(The data):

::::

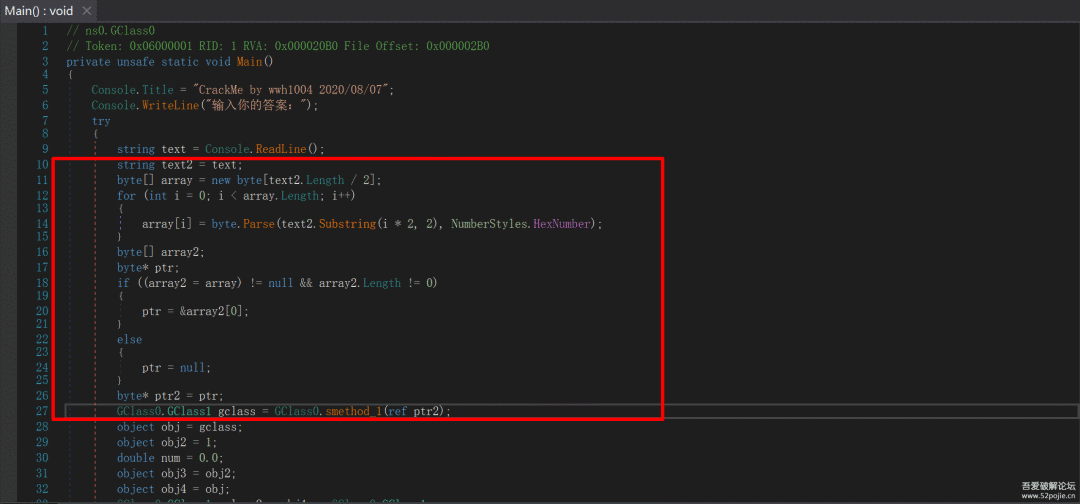Click the token comment on line 2
The image size is (1080, 504).
coord(277,46)
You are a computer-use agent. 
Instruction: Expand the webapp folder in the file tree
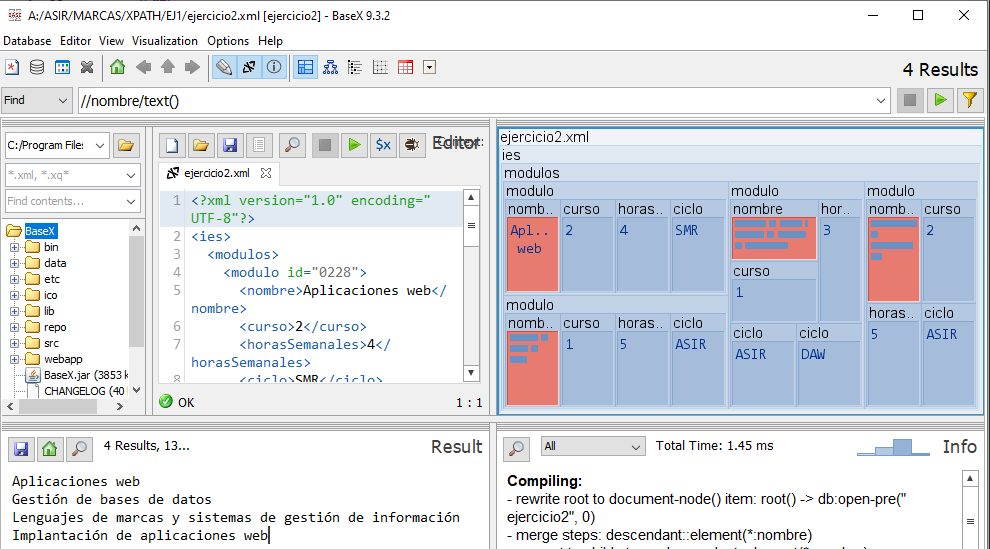click(15, 359)
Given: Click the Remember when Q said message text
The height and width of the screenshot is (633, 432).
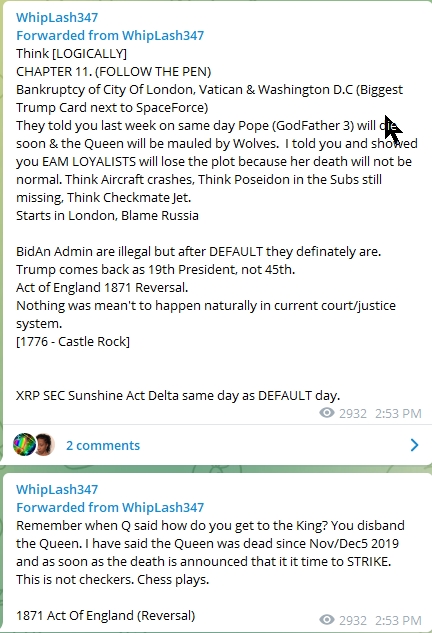Looking at the screenshot, I should [x=210, y=552].
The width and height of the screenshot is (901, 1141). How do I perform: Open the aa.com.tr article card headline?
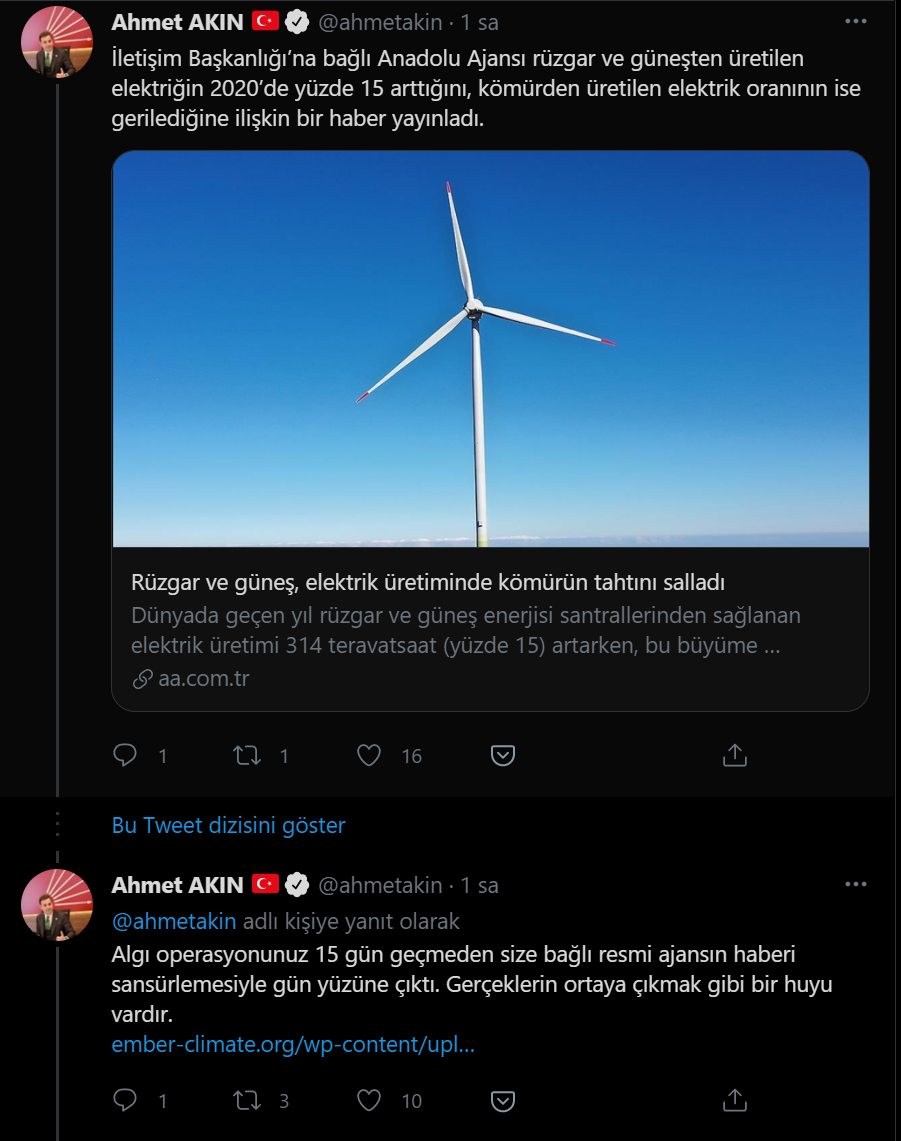pos(427,582)
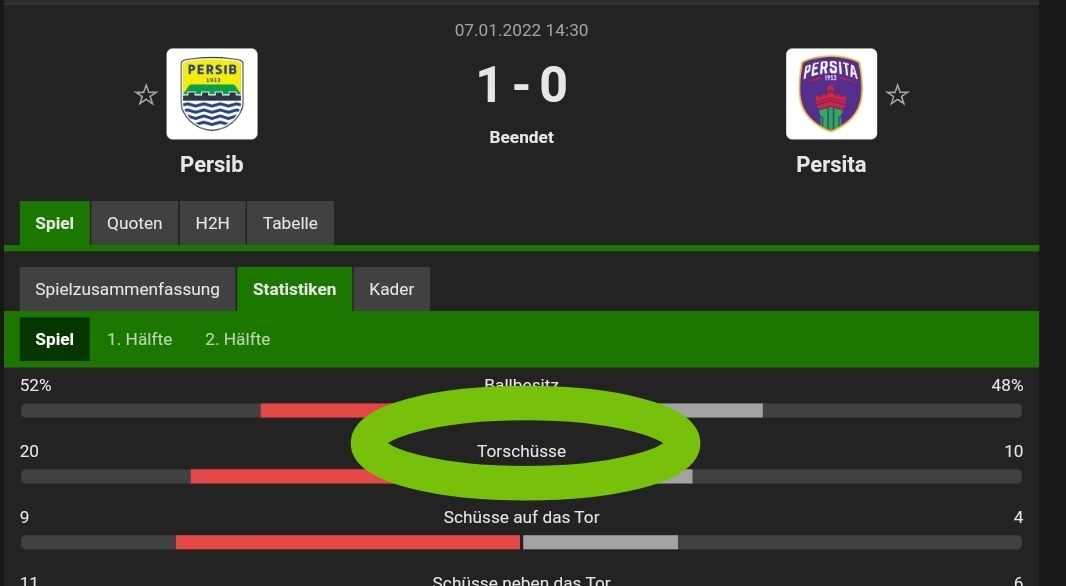Viewport: 1066px width, 586px height.
Task: Filter statistics by 2. Hälfte
Action: pos(238,339)
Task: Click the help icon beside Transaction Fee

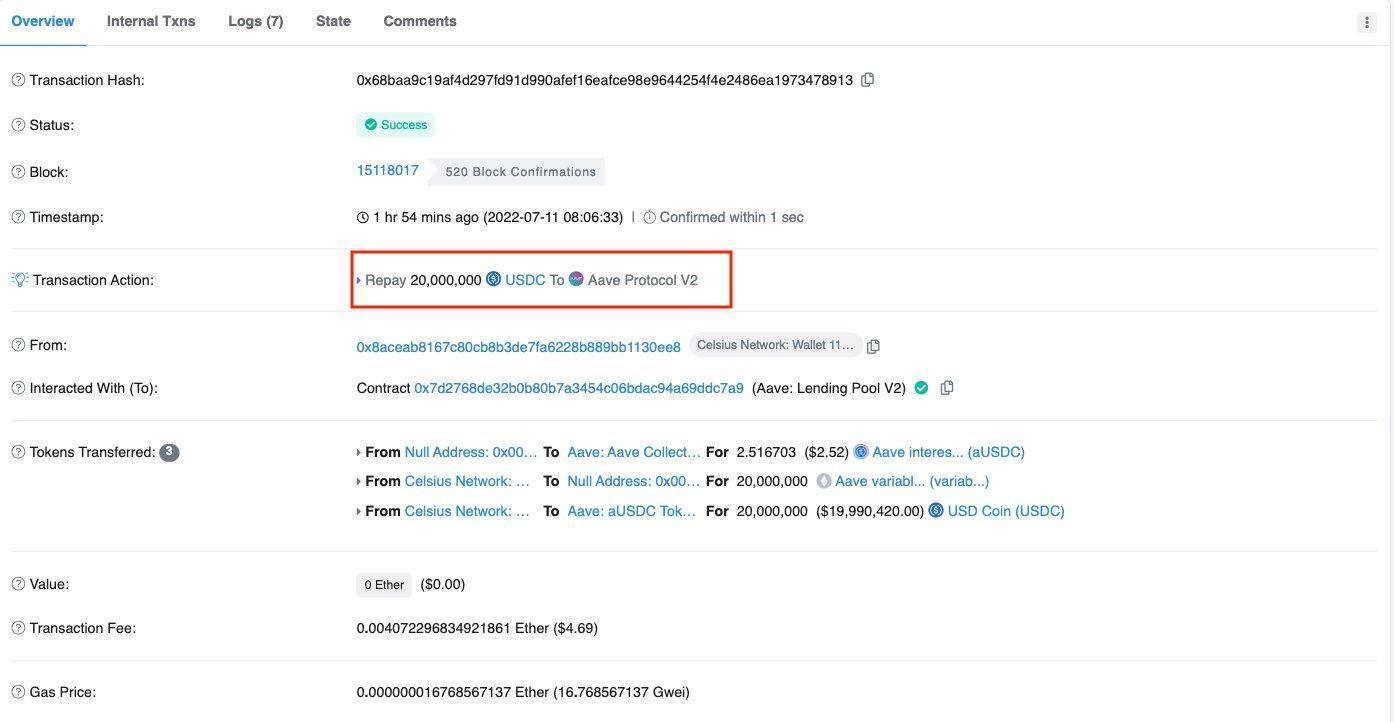Action: 18,628
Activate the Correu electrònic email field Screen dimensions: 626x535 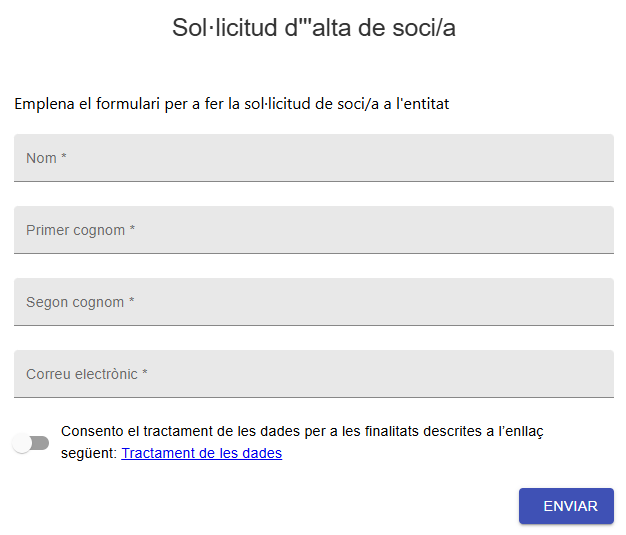[314, 374]
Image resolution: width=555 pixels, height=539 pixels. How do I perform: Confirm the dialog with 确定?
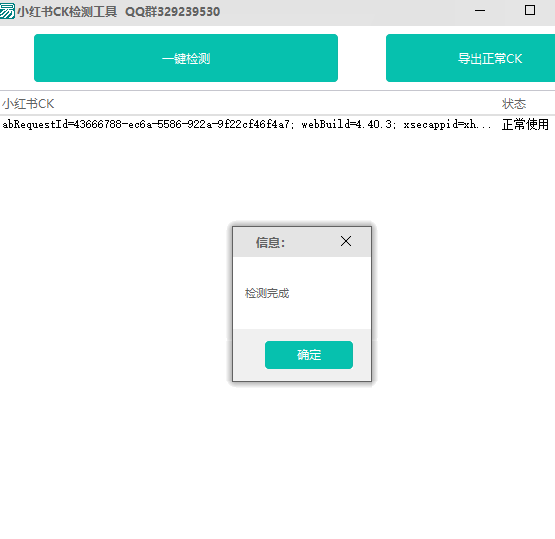[309, 355]
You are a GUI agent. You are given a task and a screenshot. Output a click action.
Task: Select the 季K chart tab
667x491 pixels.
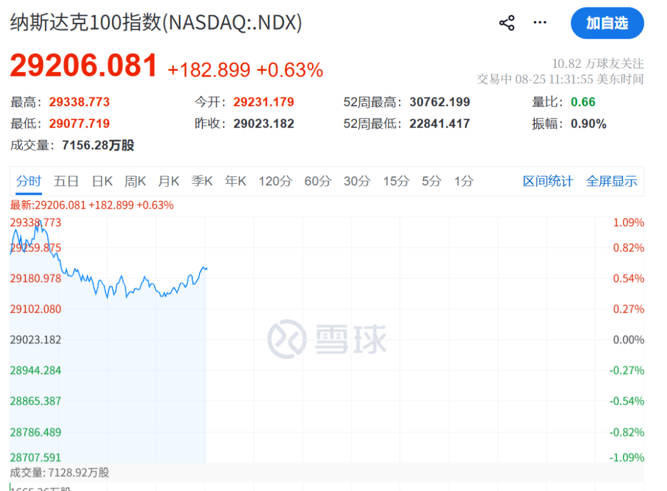(202, 181)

::::

(What is expected):
Would you report every line of the entries above containing the word "agent"?

(Solution for this problem):
You are a computer-use agent. 
You are a GUI agent. You are given a task and a screenshot. Output a click action.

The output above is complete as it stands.